Le non-respect des droits de personnes et de la sécurité des données des utilisateurs de FREE MOBILE : une sanction s’élevant à 300 000 euros.

Le 04 janvier 2022, la Commission Nationale de l’Informatique et des Libertés (CNIL) a annoncé avoir sanctionné la société FREE MOBILE d’une amende de 300 000 euros lors d’une Délibération en formation restreinte ayant eu lieu 28 décembre 2021. La CNIL reproche à la société de ne pas avoir respecté les droits de ses utilisateurs, ainsi qu’une non-conformité au RGPD en ce qui concerne la sécurité des données de ses utilisateurs. La CNIL a reçu 19 plaintes à l’encontre de FREE MOBILE entre décembre 2018 et novembre 2019. En outre, les plaignants rencontraient des difficultés concernant la prise en compte, par l’opérateur de téléphonie mobile français, de leurs demandes d’accès à leurs données personnelles et de leurs demandes d’opposition à recevoir des messages de prospection commerciale.

Par conséquent, lors de la délibération du 28 décembre 2021, la CNIL a constaté quatre manquements au RGPD dans la gestion de politique des données de FREE MOBILE.

Un manquement à l’obligation de respect des droits d’accès des utilisateurs de FREE MOBILE à leurs données personnelles.

Le premier manquement constaté par la CNIL, est le non-respect de son obligation issue des articles 12 et 15 du RGPD. Ces articles imposent le respect des droits d’accès des utilisateurs aux données les concernant.

En effet, l’article 12 du RGPD impose l’obligation de transparence pour toutes les personnes qui traitent des données personnelles. Par conséquent, le règlement impose que les informations relatives aux données personnelles doivent être accessibles, claires, compréhensibles par toutes les personnes concernées par le traitement de données de l’entreprise. En outre l’article, paragraphe 3, du RGPD dispose que « le responsable du traitement fournit à la personne concernée des informations sur les mesures prises à la suite d’une demande formulée en application des articles 15 à 22, dans les meilleurs délais et en tout état de cause dans un délai d’un mois à compter de la réception de la demande. Au besoin, ce délai peut être prolongé de deux mois, compte tenu de la complexité et du nombre de demandes. Le responsable du traitement informe la personne concernée de cette prolongation et des motifs du report dans un délai d’un mois à compter de la réception de la demande “. Or, le paragraphe 4 de cet article affirme que ” si le responsable du traitement ne donne pas suite à la demande formulée par la personne concernée, il informe celle-ci sans tarder et au plus tard dans un délai d’un mois à compter de la réception de la demande des motifs de son inaction et de la possibilité d’introduire une réclamation auprès d’une autorité de contrôle et de former un recours juridictionnel ».
════════
| OBJECTIF VISÉ A |
D'après l'extrait de page, combien de plaintes la CNIL a-t-elle reçues contre FREE MOBILE entre décembre 2018 et novembre 2019 ?
| OBJECTIF VISÉ B |
Relevez toutes les dates distinctes citées dans l'extrait de page, qu'elles précisent le jour ou seulement le mois et l'année.
| OBJECTIF VISÉ C |
Recopiez tout ce qui va de « Par conséquent, lors » jusqu'à « de FREE MOBILE. » dans l'extrait de page, en remplaçant « quatre manquements » par « plusieurs manquements ».

| INFORMATIONS FOURNIES |
════════
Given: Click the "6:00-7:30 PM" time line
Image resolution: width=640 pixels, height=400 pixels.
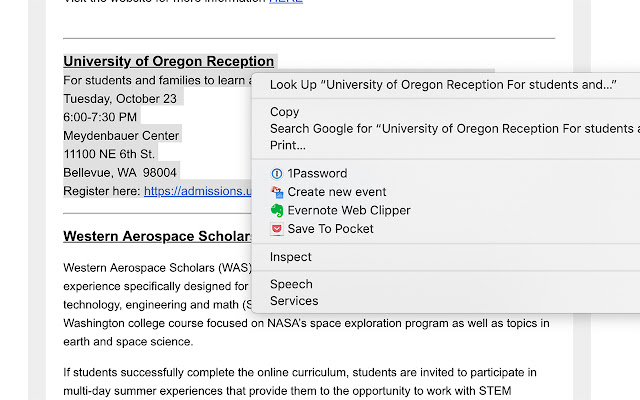Looking at the screenshot, I should 101,117.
════════
| RÉPONSE DÉTAILLÉE A |
19 plaintes.

| RÉPONSE DÉTAILLÉE B |
04 janvier 2022 ; 28 décembre 2021 ; décembre 2018 ; novembre 2019

| RÉPONSE DÉTAILLÉE C |
Par conséquent, lors de la délibération du 28 décembre 2021, la CNIL a constaté plusieurs manquements au RGPD dans la gestion de politique des données de FREE MOBILE.